Exercise details – Copy every row below, word for word and in the same order.

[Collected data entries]
-- begin --
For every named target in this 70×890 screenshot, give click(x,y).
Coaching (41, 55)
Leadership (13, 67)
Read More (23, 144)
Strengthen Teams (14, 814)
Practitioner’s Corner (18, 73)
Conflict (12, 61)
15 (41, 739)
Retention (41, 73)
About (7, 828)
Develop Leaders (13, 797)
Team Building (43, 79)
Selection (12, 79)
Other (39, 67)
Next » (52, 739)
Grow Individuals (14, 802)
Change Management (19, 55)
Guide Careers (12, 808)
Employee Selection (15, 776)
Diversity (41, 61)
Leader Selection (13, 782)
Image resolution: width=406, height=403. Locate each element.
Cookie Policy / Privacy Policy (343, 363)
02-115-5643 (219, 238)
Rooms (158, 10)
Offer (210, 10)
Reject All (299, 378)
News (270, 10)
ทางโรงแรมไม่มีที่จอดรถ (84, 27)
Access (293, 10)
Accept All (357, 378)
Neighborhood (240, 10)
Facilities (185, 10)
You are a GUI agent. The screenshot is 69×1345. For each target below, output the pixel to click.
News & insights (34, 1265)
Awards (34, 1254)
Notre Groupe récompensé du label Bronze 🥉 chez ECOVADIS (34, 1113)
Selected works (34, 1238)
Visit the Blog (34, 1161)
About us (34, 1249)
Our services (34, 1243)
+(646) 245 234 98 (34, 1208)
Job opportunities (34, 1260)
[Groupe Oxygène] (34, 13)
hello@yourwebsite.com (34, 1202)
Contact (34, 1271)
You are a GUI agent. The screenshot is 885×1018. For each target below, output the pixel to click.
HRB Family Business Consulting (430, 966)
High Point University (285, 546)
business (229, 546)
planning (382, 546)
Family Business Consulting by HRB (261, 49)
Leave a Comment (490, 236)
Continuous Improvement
-- end --
Task output –
For every named target in this 70×890 screenshot, give click(x,y).
Coaching (41, 55)
Leadership (13, 67)
Read More (23, 144)
Strengthen Teams (14, 814)
Practitioner’s Corner (18, 73)
Conflict (12, 61)
15 (41, 739)
Retention (41, 73)
About (7, 828)
Develop Leaders (13, 797)
Team Building (43, 79)
Selection (12, 79)
Other (39, 67)
Next » (52, 739)
Grow Individuals (14, 802)
Change Management (19, 55)
Guide Careers (12, 808)
Employee Selection (15, 776)
Diversity (41, 61)
Leader Selection (13, 782)
Image resolution: width=406, height=403. Locate each element.
Cookie Policy / Privacy Policy (343, 363)
02-115-5643 (219, 238)
Rooms (158, 10)
Offer (210, 10)
Reject All (299, 378)
News (270, 10)
ทางโรงแรมไม่มีที่จอดรถ (84, 27)
Access (293, 10)
Accept All (357, 378)
Neighborhood (240, 10)
Facilities (185, 10)
You are a GUI agent. The screenshot is 69×1345. For each target below, output the pixel to click.
News & insights (34, 1265)
Awards (34, 1254)
Notre Groupe récompensé du label Bronze 🥉 chez ECOVADIS (34, 1113)
Selected works (34, 1238)
Visit the Blog (34, 1161)
About us (34, 1249)
Our services (34, 1243)
+(646) 245 234 98 (34, 1208)
Job opportunities (34, 1260)
[Groupe Oxygène] (34, 13)
hello@yourwebsite.com (34, 1202)
Contact (34, 1271)
You are a GUI agent. The screenshot is 885×1018. For each target below, output the pixel to click.
HRB Family Business Consulting (430, 966)
High Point University (285, 546)
business (229, 546)
planning (382, 546)
Family Business Consulting by HRB (261, 49)
Leave a Comment (490, 236)
Continuous Improvement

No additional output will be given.